- Work required:
If a line in the data contains "Manufacturers", copy it out.

[Items from a dataset]
_ _ _
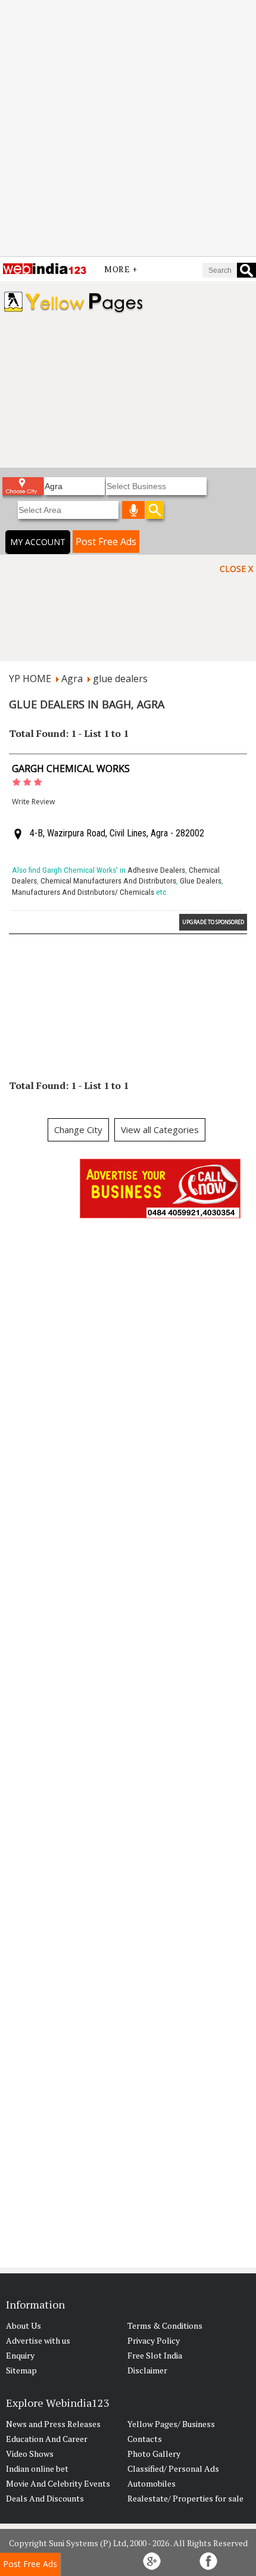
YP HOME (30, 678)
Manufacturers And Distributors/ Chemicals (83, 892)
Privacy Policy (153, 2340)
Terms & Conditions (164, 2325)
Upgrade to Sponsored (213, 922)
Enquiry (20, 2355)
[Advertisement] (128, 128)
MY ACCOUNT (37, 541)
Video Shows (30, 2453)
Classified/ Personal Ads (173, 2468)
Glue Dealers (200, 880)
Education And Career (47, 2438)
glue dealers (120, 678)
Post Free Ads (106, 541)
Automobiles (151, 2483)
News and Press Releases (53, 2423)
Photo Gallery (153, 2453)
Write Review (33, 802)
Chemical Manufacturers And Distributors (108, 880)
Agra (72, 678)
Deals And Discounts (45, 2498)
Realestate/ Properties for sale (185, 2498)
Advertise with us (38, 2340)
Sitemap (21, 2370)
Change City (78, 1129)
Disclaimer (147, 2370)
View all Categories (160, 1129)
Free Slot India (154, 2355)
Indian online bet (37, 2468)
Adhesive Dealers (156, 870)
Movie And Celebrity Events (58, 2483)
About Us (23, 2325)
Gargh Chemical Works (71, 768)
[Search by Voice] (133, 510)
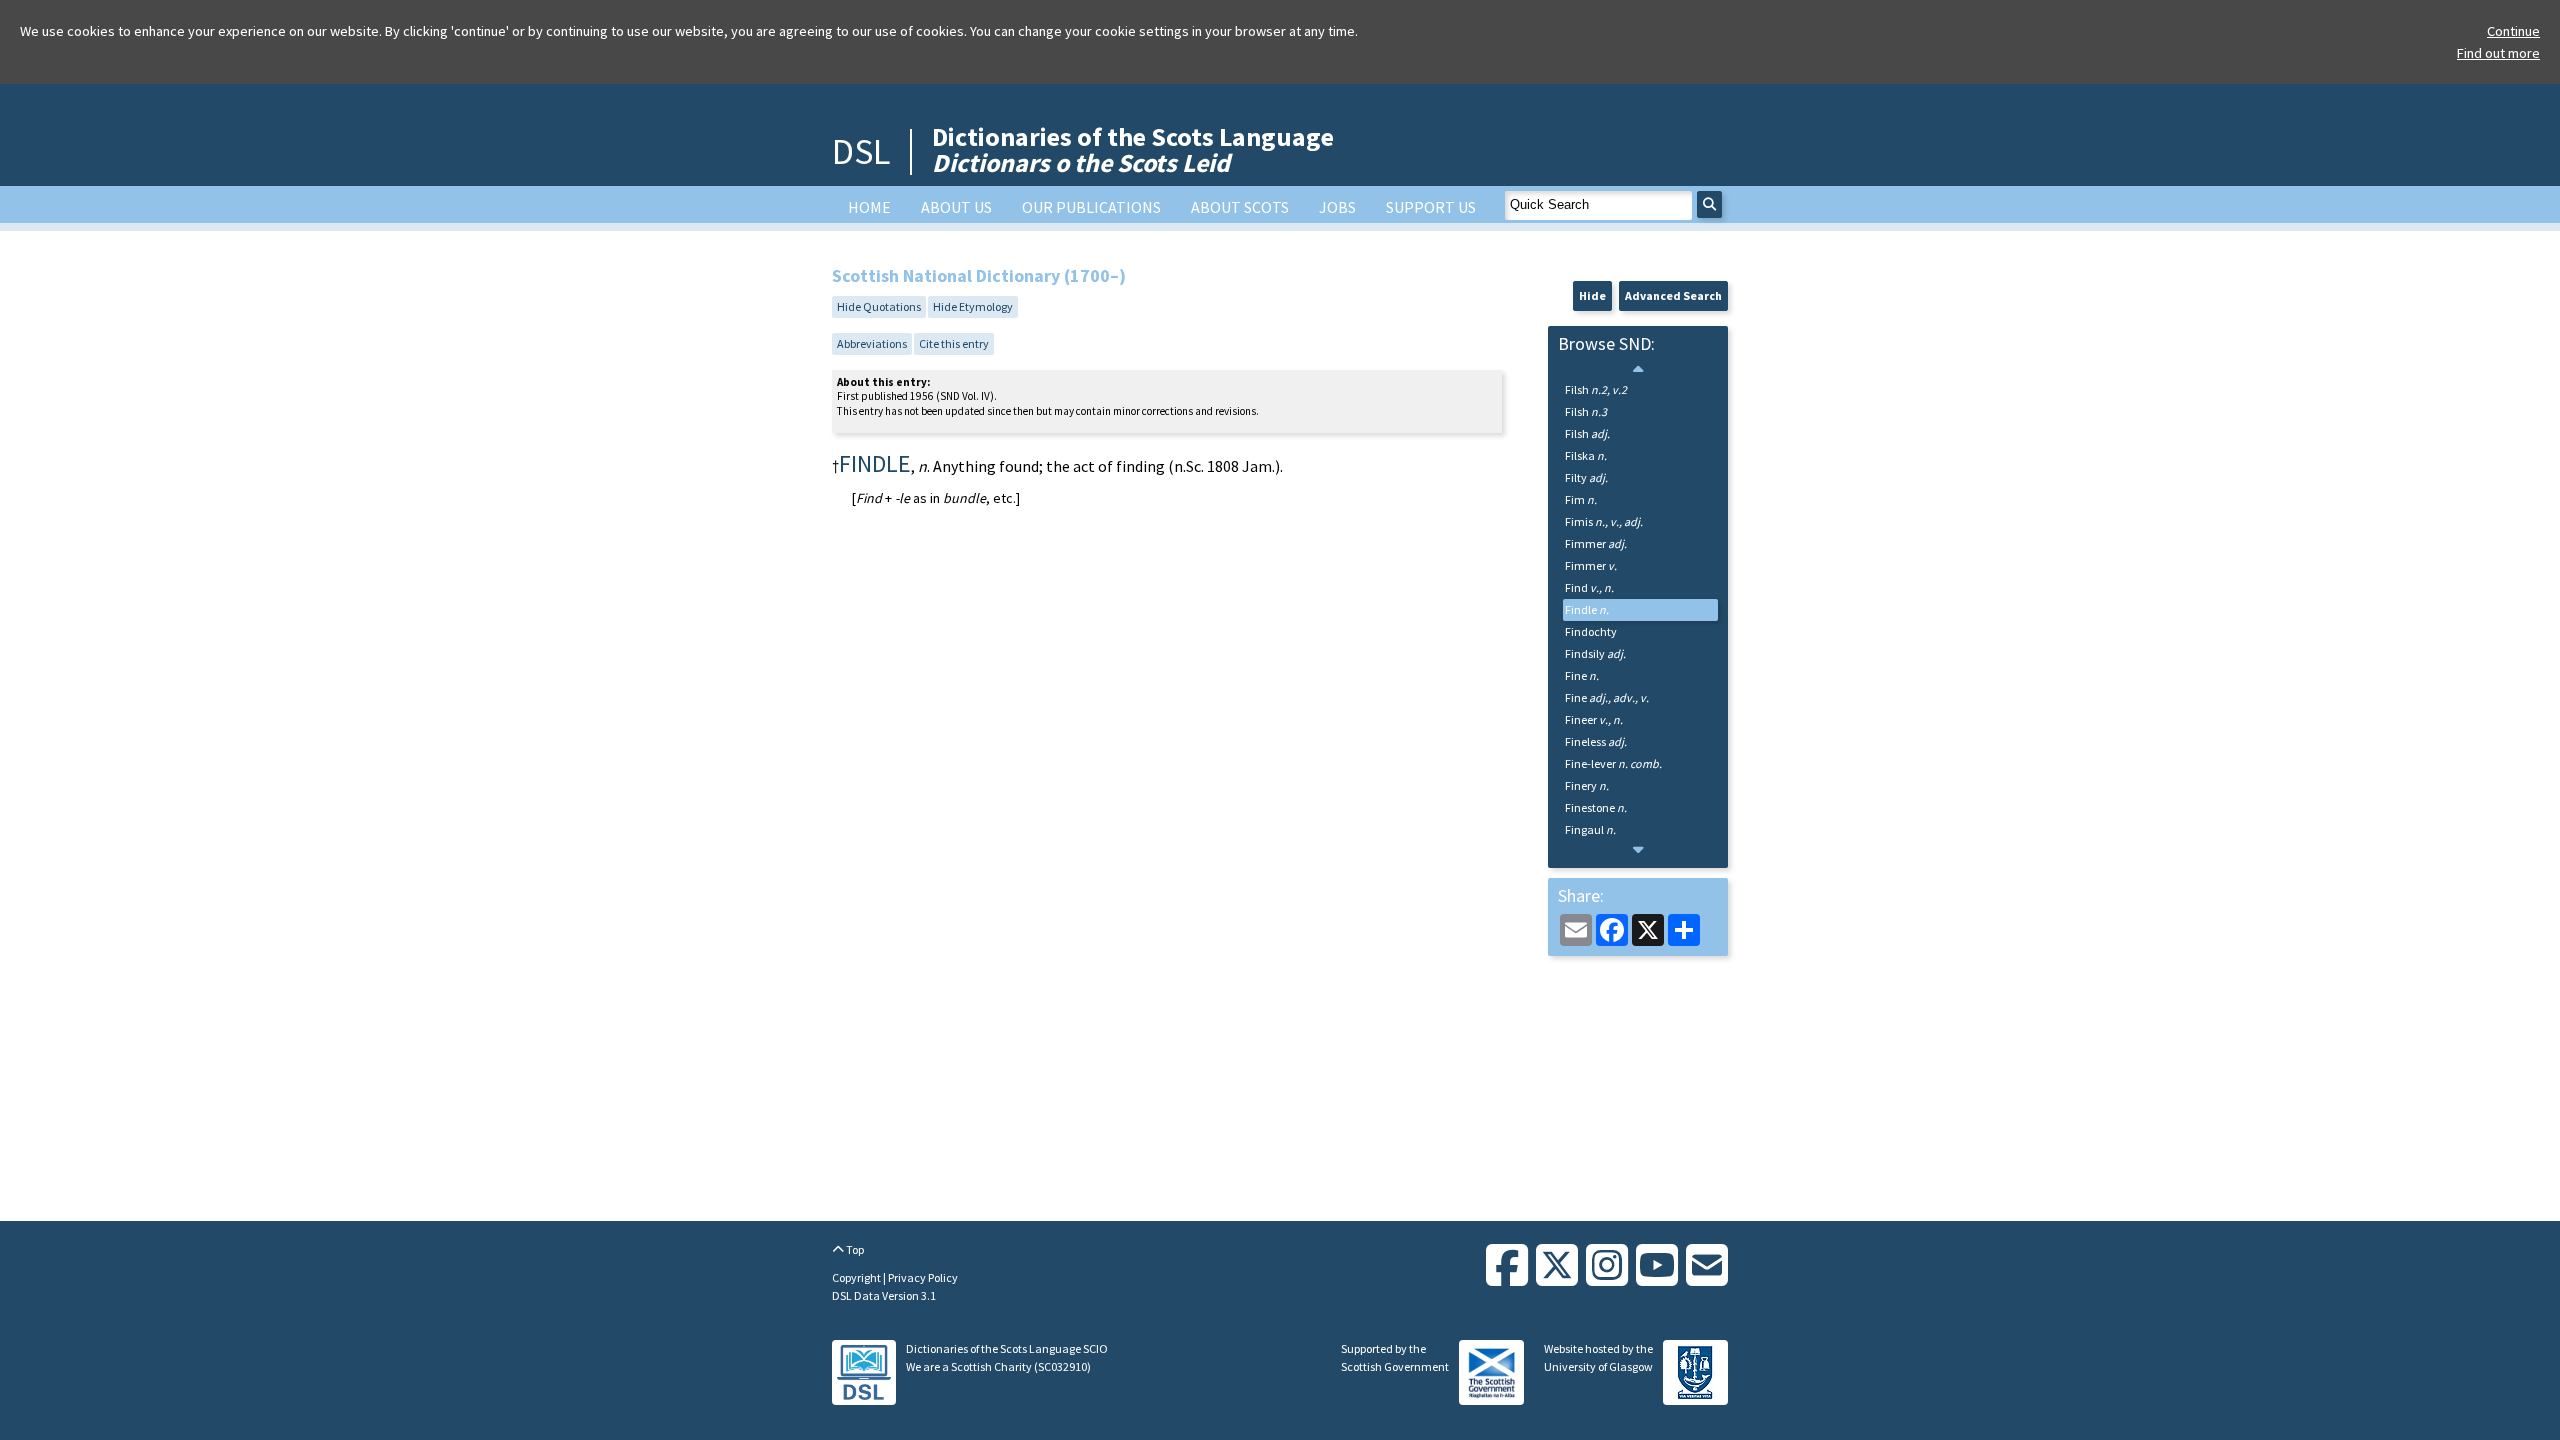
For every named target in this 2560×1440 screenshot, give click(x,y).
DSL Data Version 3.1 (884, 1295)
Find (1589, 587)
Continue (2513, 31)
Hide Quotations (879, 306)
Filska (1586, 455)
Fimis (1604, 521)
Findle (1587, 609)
_ _ _
- Result for this task:
Manufacturers And Distributors/ Chemicals (83, 892)
Chemical Manufacturers And Distributors (108, 880)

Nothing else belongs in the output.